Give the count of lines in the records below that contain "chart", and say nothing more.

━━━━━━━━

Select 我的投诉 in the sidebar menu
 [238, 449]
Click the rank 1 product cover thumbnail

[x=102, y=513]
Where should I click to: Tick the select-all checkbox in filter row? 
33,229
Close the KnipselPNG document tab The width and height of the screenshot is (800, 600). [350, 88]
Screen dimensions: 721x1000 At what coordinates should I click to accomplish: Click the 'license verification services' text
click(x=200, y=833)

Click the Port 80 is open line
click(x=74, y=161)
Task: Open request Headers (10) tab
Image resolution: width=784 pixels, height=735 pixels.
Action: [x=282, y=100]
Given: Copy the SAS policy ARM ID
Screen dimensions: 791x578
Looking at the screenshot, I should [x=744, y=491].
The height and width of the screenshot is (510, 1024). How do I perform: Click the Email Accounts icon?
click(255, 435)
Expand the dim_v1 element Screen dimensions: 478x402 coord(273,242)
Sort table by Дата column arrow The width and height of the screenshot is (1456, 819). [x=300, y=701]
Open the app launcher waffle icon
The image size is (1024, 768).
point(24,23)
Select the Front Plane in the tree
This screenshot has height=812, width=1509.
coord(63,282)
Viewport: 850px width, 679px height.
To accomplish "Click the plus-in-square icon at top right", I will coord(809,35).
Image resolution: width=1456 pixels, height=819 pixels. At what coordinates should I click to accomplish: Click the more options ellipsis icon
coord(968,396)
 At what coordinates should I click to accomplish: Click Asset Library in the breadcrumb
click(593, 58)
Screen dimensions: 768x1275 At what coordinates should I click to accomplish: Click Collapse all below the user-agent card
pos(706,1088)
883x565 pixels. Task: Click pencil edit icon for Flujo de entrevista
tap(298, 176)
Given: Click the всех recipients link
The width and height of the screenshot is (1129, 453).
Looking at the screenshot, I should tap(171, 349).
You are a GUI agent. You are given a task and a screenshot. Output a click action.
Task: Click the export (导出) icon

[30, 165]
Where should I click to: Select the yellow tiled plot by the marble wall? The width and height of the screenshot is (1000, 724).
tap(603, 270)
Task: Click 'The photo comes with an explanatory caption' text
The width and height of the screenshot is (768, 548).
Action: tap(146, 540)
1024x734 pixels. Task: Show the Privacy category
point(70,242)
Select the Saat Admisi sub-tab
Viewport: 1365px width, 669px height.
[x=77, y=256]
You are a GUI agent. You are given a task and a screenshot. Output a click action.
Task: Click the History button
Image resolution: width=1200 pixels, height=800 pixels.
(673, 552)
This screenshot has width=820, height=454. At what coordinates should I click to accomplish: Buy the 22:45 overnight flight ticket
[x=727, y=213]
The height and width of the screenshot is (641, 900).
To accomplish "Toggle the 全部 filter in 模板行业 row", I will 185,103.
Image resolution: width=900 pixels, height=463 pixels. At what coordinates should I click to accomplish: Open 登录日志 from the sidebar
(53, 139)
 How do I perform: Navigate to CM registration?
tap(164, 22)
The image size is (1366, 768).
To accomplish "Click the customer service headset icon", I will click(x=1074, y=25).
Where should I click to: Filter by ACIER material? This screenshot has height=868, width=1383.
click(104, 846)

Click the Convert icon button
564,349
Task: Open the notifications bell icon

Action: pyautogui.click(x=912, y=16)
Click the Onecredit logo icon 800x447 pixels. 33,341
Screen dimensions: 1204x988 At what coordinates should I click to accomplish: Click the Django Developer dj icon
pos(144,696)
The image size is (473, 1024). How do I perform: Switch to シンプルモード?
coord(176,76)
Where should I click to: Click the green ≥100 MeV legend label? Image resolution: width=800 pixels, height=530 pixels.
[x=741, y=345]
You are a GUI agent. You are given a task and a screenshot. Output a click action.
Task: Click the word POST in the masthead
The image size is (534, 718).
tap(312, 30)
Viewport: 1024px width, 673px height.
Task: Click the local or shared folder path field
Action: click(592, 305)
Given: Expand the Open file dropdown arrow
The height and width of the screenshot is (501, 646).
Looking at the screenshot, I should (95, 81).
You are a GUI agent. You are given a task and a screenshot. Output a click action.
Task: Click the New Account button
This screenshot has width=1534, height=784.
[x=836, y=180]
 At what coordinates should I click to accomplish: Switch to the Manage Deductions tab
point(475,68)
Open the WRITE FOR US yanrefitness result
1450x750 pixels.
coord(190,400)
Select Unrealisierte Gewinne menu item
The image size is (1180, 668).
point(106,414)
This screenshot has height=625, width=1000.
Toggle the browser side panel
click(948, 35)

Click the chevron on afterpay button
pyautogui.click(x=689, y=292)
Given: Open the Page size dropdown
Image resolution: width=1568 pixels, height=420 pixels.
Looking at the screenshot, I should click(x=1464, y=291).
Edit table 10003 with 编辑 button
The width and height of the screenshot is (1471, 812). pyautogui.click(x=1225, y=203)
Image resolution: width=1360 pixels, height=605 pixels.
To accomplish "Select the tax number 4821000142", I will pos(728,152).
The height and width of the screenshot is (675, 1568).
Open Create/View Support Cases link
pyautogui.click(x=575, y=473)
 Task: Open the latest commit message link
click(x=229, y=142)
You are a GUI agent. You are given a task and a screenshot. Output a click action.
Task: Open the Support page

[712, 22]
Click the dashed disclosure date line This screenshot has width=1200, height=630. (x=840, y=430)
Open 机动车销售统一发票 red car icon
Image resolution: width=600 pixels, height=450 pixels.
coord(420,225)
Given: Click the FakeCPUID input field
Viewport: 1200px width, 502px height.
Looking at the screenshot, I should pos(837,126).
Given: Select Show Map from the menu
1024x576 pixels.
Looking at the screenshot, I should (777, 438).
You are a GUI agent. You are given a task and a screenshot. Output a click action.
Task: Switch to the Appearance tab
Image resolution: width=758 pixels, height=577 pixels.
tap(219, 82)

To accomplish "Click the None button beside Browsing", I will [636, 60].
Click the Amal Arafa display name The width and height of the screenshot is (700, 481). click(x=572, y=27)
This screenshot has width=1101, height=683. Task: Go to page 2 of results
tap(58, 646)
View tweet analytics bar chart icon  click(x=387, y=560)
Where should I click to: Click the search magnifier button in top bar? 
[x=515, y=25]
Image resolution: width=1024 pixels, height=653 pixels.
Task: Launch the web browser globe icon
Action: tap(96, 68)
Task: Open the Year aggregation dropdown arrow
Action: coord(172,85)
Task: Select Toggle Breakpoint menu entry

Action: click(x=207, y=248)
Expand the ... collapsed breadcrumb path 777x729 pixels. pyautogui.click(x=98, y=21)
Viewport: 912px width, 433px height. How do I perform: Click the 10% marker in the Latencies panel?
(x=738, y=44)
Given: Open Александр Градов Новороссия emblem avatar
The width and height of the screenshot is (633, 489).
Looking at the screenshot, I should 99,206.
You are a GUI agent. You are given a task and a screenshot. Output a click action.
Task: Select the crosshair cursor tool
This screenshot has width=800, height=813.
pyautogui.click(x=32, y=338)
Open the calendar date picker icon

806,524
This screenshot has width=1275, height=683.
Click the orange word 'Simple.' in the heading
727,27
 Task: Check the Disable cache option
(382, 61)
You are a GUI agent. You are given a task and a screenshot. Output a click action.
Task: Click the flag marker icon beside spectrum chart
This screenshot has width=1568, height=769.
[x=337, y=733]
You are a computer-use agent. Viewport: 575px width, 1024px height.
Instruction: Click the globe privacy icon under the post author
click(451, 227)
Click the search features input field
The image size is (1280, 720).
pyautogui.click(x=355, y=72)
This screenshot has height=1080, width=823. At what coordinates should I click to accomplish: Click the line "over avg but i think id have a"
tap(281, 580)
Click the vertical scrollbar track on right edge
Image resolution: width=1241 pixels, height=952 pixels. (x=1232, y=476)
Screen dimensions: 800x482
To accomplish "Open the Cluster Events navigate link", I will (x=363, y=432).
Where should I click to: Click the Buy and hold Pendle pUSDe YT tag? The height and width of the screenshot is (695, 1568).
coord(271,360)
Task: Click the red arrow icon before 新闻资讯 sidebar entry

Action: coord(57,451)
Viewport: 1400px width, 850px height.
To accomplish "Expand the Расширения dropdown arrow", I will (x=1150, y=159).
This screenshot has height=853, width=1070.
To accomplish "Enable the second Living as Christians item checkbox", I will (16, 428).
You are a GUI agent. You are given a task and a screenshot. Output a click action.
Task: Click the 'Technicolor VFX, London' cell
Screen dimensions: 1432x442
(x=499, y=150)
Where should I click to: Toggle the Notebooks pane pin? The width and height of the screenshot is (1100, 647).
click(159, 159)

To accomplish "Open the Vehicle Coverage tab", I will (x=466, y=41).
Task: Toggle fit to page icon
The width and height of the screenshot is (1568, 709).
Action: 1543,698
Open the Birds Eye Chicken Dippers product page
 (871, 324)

━━━━━━━━

Solved problem
2